Speaking at his summer retreat following meetings with the German chancellor, Mr Macron said both leaders wished to show their solidarity with Greece and Cyprus while continuing negotiations with all parties involved in the growing tensions in the region.
Mr Macron has been pushing within the 27-member bloc for Brussels to take a stronger line on Turkey, particularly in the eastern Mediterranean.
Earlier this month France boosted its military presence in the region amid flaring tensions between Athens and Ankara after the Turkish seismic research vessel the Oruc Reis was sent into waters off eastern Greek islands.
Ms Merkel said in the eastern Mediterranean it was important that Europe spoke with one voice while seeking a multilateral solution to the tensions.
The French president’s dramatic fortress residence in the South of France has been the backdrop to a number of historical summits.
Ms Merkel, however, was the first German chancellor to the visit Fort de Bregancon since her country’s reunification.
Earlier, the German chancellor was greeted on arrival by Mr Macron and his wife, Brigitte, who exchanged bows instead of handshakes.
"The best place in the world," Ms Merkel told her hosts in English as they pointed out the features of the fortress. They then put on surgical masks and went inside to start their talks.
Ms Merkel, meanwhile, has become the principal mediator between Turkey and Greece, which along with Cyprus has borne the brunt of Turkey’s aggression.
At least once in July she was forced to intervene at the eleventh hour to stop a direct confrontation between Greek and Turkish naval vessels.
Before the meeting, in an interview with the French news magazine Paris Match, Mr Macron railed against Turkish President Recep Tayyip Erdogan saying he was pursuing “an expansionist policy that mixes nationalism and Islam, which is incompatible with European interests".

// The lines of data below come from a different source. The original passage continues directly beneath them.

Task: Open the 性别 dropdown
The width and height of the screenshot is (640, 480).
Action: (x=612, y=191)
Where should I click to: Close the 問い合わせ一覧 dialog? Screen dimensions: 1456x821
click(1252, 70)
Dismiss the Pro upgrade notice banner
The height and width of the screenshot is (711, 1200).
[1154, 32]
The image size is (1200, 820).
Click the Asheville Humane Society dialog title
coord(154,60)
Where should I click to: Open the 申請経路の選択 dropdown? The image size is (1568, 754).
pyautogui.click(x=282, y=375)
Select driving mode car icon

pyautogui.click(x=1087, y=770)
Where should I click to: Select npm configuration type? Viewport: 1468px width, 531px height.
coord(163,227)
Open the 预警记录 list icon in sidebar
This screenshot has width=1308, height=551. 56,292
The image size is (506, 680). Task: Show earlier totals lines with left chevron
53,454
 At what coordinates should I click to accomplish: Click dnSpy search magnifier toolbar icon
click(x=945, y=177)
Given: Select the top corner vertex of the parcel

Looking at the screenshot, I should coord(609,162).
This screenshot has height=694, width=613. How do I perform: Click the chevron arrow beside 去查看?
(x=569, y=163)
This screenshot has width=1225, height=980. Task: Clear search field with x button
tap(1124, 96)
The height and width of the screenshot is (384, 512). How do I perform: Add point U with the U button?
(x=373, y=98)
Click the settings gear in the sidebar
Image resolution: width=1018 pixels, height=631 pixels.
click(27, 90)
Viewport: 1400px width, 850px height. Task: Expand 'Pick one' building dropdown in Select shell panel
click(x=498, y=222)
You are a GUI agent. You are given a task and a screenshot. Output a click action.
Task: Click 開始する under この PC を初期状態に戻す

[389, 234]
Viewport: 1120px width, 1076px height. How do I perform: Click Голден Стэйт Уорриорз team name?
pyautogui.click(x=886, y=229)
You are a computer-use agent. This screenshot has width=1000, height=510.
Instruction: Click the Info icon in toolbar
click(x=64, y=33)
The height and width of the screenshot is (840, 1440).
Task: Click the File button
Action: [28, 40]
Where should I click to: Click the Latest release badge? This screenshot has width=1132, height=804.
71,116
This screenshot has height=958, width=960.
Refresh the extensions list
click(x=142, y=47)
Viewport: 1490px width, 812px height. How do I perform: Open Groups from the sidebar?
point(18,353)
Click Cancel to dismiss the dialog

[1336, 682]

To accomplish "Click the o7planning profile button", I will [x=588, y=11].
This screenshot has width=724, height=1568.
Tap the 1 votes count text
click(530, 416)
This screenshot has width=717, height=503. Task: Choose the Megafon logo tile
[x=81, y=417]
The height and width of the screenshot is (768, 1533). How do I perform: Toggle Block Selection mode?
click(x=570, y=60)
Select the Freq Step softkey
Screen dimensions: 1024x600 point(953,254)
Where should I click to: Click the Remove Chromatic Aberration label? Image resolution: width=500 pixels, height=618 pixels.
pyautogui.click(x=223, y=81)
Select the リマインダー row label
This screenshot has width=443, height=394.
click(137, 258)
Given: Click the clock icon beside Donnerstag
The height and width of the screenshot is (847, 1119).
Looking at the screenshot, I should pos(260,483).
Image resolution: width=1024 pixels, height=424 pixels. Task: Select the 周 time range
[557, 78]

France has sought punitive action against Turkey since June when it claims its navy vessel the Courbet was harassed by Turkish warships as it attempted to inspect a Tanzanian-flagged cargo ship suspected of being used by Turkey to flout Libya’s arms embargo.
Despite rebukes from the Brussels over its actions in the eastern Mediterranean and calls for sanctions from Greece, Ankara has doubled down sending a second vessel, the Yavuz, into Cypriot waters.
Nicosia has subsequently hit out at the EU accusing it of appeasing Turkey by failing to introduce sanctions.
EU foreign ministers will meet to discuss possible sanctions against Turkey at the end of next week.
Last night following a meeting of EU leaders Ms Merkel called for dialogue and restraint while asserting support for Greece and Cyprus.